Sunday, November 13, 2022

Chop Wood, Carry Water - Random Thoughts

Somewhere in the past few years I read a book entitled, Chop Wood, Carry Water. It followed a Buddhist monk as he went about his day, every detail, every step he took, each implement he used, each drink of water he took, each crumb, each breath, attention paid to each facet of his existence while he moved through it. He was not beseeching anybody for anything, simply - simply - flowing through his day appreciating each and every of its aspects. He didn't do chores. He performed devotions. In this way his day became a State of Grace because each moment presented itself as new and vital, each second a wonder after the next. The most basic elements of his daily life, all of them, every one, the nuts and bolts of holding an axe or drawing water, all of this connected him to a Luminous Mystery. This is my understanding of prayer and grace, and, as you can see, there is no theology tampering with how you get there, no blood sacrifice, no Hail, Mary's. Linda Loman, when talking about her husband, Willie, in "Death Of A Salesman" exhorted, 'Attention must be paid'. That Buddhist monk thought the same thing. Pay attention.

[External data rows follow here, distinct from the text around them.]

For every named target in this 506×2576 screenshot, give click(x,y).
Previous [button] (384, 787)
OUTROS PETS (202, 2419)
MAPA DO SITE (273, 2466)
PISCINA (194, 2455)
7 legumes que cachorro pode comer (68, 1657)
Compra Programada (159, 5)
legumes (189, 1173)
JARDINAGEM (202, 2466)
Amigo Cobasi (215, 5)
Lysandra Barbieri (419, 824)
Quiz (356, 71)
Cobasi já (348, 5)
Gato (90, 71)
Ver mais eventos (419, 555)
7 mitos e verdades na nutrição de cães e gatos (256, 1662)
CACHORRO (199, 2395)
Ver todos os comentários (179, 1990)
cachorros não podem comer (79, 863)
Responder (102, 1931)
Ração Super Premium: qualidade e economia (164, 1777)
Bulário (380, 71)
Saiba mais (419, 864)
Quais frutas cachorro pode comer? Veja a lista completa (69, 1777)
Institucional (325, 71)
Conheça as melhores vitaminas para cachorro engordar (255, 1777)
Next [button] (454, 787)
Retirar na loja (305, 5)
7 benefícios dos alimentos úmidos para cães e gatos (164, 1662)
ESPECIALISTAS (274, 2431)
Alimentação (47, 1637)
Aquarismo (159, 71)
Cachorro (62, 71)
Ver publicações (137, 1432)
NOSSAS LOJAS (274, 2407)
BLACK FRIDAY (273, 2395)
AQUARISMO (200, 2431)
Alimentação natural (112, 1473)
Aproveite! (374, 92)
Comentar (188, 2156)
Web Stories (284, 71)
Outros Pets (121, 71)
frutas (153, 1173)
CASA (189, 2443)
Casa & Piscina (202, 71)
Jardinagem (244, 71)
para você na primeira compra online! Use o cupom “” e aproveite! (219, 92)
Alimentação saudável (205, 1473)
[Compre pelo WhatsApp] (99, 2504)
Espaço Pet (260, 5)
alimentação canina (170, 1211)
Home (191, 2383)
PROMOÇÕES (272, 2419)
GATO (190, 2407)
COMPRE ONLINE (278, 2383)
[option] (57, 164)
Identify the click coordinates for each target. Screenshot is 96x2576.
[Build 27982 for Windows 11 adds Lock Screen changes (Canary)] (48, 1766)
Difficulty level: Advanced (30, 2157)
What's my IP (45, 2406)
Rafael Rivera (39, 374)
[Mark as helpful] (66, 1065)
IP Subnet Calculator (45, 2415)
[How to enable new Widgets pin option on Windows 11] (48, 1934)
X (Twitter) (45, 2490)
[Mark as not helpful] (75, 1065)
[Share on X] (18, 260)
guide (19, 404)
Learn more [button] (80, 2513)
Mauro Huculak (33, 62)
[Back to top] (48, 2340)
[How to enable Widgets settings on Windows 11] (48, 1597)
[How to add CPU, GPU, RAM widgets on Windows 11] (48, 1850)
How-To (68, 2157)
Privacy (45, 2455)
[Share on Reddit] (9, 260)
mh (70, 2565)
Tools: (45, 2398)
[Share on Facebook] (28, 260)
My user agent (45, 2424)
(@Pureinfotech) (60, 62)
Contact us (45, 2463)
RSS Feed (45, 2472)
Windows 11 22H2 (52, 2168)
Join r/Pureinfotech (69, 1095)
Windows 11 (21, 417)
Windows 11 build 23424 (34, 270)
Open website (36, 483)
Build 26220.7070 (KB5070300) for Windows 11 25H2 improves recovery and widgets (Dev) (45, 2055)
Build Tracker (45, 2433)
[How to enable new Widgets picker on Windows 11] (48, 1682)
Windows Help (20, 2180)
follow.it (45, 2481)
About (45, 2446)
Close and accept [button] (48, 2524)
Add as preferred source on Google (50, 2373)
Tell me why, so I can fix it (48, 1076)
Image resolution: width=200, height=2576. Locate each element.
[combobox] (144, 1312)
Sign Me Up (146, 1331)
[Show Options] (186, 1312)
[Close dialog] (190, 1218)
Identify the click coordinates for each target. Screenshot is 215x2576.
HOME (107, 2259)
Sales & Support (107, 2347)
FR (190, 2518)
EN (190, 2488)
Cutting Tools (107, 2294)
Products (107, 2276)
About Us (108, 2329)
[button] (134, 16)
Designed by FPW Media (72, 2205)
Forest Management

So I'm thinking about prayer and wondering what it is other than an attention to details designed to lull you into an appreciation of the sacred, the timelessness of connection with something other, and, since everything is other, you are connected to everything. And isn't that the point? Timelessness, unity, unbearable lightness, peace, thankfulness, gratitude. I might not connect with an Almighty but I do connect to life around me.I cannot imagine St. Theresa felt any better than I do when I water the garden and split firewood - when "I've got my groove on."

Moses had his burning bush. Jack had his beanstalk. I had my hydrangea. 

All summer I paid really close attention to the daily growth of a hydrangea I thought had died over the winter. Its companion, planted five years ago, didn't survive either - tough winters up here - however one morning late in the season a tiny green shoot, smaller than the head of a pin, appeared on the stem closest to the ground. Life! It was fighting for its life. It fascinates and compels me, this struggle for existence. I checked it many times a day, each time I walked by I gave it my focus and damn if I wasn't able to watch it grow. My daughter thought I was delusional, but I hung in there and so did that hydrangea. That pin head became a collar button became a shoot and a leaf then a full grown plant and while it grew too late to flower, it caught the moon in its broad leaves, filled the bellies of assorted beetles, provided protection for a retreating milk snake that lives under our front stoop. 

"Everything that lives is holy." So said William Blake.

I got to thinking.

That humble hydrangea, that plant that would not grow until I nudged it (or so it seemed). I potchkied with it, stroked its leaves, whispered to it, fertilized it, urged it on, watered it gently with a battered watering can, kept the columbine in its place, clipped away debris, kept the soil aerated. When I breathed on it did that help it grow? Hope is not faith. I am not Maimonides, and I am for sure not St. Theresa, but still I ask this question: was I praying? It had my full attention. I was focused on nothing else. I wanted it to live, not just live but flourish. I was so much in the present that what anxieties I had were, at that time, non-existent. And my worries for the future? What worries? What future? I was worried about that silly hydrangea in the right here and now. I was connected to a form of life so different, strange but not really alien unless something seen every day can come to seem alien? It's growth was my growth. I had to heal this thing. Still, it grew too late to flower.